Now if you really need to feel something a little older, the two Boxes either a B or a Panther would be my next choice. More of the Curbside Classic float but still available with FI and OD in the later years for best driveablity and MPG. Parts for the B’s and Panthers are available everywhere in the US as is someone familiar with working on them. You’ll be giving up some of the modern safety items though.

Now if none of the Neo Curbside Classics will do and you want a True Curbside Classic I’d have to suggest most late 60s GM A and B bodies. The plus with the GM is the parts availability particularly with the Chevy models and the ease of selling it when you are done, also a little better with the Chevy models. As I’ve documented here, before my taste runs to the Buick,s and I’d take a 69 LeSabre with the 350. MPG will run around 15 and be similar with any of the “350/350” power trains offered in Chev, Pontiac, Olds and Buicks of the era and not really vary much between the intermediates and full size. You really want to get one late enough that it has the turbo 350 or turbo 400 trans. Again because of availability of used units and guys that have the parts on the shelf and can have it torn down while the case is still hot.
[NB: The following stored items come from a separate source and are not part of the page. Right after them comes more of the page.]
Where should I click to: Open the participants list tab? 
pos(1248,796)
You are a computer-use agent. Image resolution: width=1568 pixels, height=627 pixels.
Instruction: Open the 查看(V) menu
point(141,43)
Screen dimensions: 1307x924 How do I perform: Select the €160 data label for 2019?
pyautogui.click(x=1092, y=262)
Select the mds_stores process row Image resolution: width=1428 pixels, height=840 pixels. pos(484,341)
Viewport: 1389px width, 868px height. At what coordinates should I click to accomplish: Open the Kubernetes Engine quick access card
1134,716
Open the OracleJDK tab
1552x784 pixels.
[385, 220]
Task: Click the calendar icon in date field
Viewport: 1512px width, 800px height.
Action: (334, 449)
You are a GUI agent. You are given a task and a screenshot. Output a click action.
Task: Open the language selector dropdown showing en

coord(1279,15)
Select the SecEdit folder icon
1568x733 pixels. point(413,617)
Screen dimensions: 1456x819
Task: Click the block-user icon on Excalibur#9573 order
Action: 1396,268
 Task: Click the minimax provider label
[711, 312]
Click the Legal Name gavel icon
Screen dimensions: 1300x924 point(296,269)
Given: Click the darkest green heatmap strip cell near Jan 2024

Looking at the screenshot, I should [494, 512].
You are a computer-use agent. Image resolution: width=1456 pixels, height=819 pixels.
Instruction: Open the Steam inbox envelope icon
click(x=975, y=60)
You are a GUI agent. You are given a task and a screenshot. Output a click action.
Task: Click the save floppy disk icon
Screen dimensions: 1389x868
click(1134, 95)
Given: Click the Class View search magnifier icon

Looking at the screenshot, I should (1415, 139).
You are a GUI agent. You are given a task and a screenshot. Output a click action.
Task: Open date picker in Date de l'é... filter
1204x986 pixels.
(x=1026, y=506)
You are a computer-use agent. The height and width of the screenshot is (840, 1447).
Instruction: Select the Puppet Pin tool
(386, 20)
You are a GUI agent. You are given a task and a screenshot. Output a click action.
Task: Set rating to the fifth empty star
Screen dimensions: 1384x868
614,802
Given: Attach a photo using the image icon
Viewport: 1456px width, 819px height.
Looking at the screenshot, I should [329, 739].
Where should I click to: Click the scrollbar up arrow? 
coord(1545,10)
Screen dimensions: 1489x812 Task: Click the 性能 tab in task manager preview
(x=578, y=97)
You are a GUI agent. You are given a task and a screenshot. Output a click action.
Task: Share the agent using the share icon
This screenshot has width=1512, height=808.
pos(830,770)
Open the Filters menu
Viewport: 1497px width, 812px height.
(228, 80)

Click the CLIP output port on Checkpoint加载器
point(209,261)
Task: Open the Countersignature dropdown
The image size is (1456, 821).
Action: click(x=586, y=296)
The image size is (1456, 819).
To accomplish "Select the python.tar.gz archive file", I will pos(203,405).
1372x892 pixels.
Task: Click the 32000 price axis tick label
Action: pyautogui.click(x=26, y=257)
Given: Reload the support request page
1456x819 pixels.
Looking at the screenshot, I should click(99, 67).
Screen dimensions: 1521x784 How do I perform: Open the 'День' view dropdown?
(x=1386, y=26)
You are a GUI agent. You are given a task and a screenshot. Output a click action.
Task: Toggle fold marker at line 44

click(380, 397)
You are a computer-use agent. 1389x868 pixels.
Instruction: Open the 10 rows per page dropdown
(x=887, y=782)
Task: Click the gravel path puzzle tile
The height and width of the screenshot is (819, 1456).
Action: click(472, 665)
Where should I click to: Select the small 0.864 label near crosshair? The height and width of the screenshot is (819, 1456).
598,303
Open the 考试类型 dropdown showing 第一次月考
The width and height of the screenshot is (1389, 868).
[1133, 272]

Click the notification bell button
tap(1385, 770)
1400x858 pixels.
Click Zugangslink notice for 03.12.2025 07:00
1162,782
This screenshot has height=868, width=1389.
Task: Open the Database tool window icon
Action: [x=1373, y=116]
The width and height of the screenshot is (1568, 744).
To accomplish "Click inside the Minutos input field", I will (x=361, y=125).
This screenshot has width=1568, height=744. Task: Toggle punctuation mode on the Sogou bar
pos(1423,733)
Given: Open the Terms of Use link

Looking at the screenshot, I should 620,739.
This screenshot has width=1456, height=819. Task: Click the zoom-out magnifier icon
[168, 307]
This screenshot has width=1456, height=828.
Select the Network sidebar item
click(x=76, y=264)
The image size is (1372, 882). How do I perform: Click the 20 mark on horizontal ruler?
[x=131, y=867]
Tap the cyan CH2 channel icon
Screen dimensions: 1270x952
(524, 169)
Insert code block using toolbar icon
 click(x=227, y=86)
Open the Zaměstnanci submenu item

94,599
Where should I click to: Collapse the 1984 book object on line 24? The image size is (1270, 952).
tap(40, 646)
AZ is not a bad place to pick one up as there are many snow birds that live there only a few months a year yet keep a car there in addition to the one(s) in their home state. So there is a relatively good supply of low mile traditional large cars giving you better selection and likely a better price. One caveat with buying a car in AZ the extreme summer heat and does a number on the paint and rubber components. So you will want to pay attention to those items, possibly have them replaced, and you may want to get a new set of tires as the existing ones though they may have lots of tread could be dry rotted.

I’d start by cruising for the cities where you may start and stop your trip and/or have friends and relatives. Get a feel for the asking prices of vehicles you’d consider in the different locale’s. Also pay attention to see if those ads are deleted after a few days or the same ones keep getting re-posted.  Prices and demand can vary significantly across the US so if you play your cars right you may be able to pick up a west coast, rust free, cream puff, that you can roll into rustyville NY and find buyers willing to pay a premium.

So I’ve thrown out four platforms, but within them there are so many choices. So readers, which model of the mentioned would you choose to tour the US in, or what would be your choice for a car meeting the aforementioned requirements?